Oberlin was first and foremost a place for learning. Yet LGBT students rarely saw themselves reflected in classroom material.
“It’s what was edited out in our education at Oberlin [that] seems so bizarre now,” Bill Vance (OC 56) recalled. “Even in Freddie Artz’s class, [we took] a whole year of Western intellectual history without any sense that there was an interesting homosexual dimension to it, that you should even think about such things when you get to Michelangelo and Shakespeare and so on.” As a specialist in American literature later in Vance’s life, dealing with Walt Whitman’s Calamus poems “was just a natural part of what you had in your curriculum.” But at Oberlin in the 1950s, any mention of homosexuality in the classroom was “very, very rare, and always with a negative connotation.” This “made it much more difficult,” he recalled, “when there was no historical or public affirmation of people who felt the way we do.”
Often angered by professors’ silencing of the subject, students increasingly brought LGBT themes to the forefront of the classroom during the 1960s. Henry Klein (OC 64) remembered an Early Renaissance Art course in which one gay student, “particularly offended by th[e] professor’s silence and denial to address issues of homosexuality in Florence,” wrote a limerick on the room’s hidden chalkboard before class. When the board was revealed by the professor part way through his lecture, the class “roared with laughter to his shock and embarrassment” at the following verse:
There once was a Florentine homo,
Who sculpted St. John for the Duomo.
After a year, they found he was queer,
Ad hominum, ad hoc and ad homo.
Timothy Hansen (pseudonym; OC 64), a flamboyant student involved in Oberlin’s theater world, used the gossip he picked up from other gay students in a sociology term paper that “made use of soc-babble and ‘friendship’ charts” and “actually documented who was sleeping with who (without real names).”
Martin Beadle (OC 66) recalled writing a paper on “The Rights of Homosexuals” for his senior-year criminology class. “As I look back,” he said, “I realize that I was furtively trying to find out about my people.” In the Carnegie Library,
the books on homosexuality were locked in a gray locker, like a gym locker. [The librarian] unlocked the locker, got out the book I needed, put it on the counter and pushed it across the counter with the back end of her pencil, and gave me a huge scowl. This was the first time I ever read about gay people and their lives.
Roger Goodman (OC 68) also intervened in classroom discussions, drawing on his knowledge of historical figures such as Tchaikovsky and Gertrude Stein.

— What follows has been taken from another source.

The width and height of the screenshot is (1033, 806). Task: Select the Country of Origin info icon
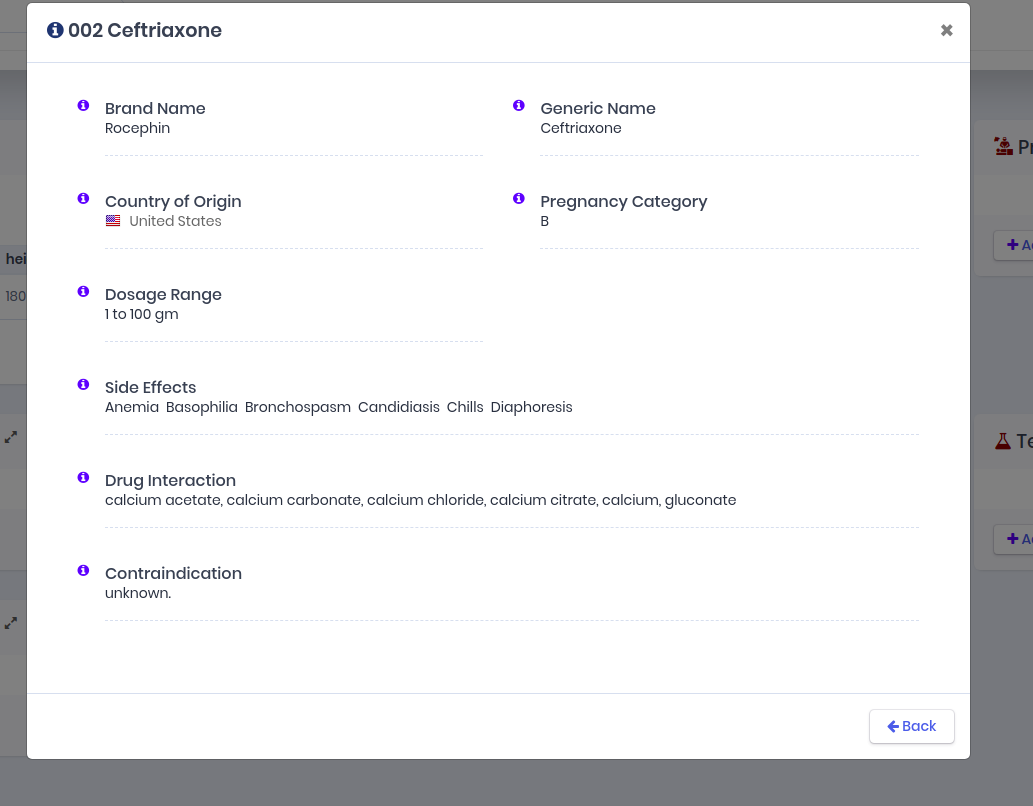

I didn’t allow professors to get away with not naming it…When we’d look at Michelangelo’s David, and the professor would talk about the beauty of the body, and isn’t this wonderful, and how could a man create such magnificent male beauty as the David? And I would say, “It’s because he loved boys! Because Michelangelo was a gay man, so he knew the bodies of men—intimately.” Or we’d be talking about the paintings of David Hockney of naked boys swimming in swimming pools…and no mention of Hockney being gay. And I would say something in class about it and how it reflected who David Hockney was. Or talking about Gertrude Stein in an American Lit class and not talking about her being a lesbian and I would say, “How can you talk about The Autobiography of Gertrude Stein, written by Alice B. Toklas, without recognizing that they were life partners?
“I loved being the Oberlin College scandal,” Goodman recalled. “And why not extend that scandal into the classroom, where truth needs to be told?”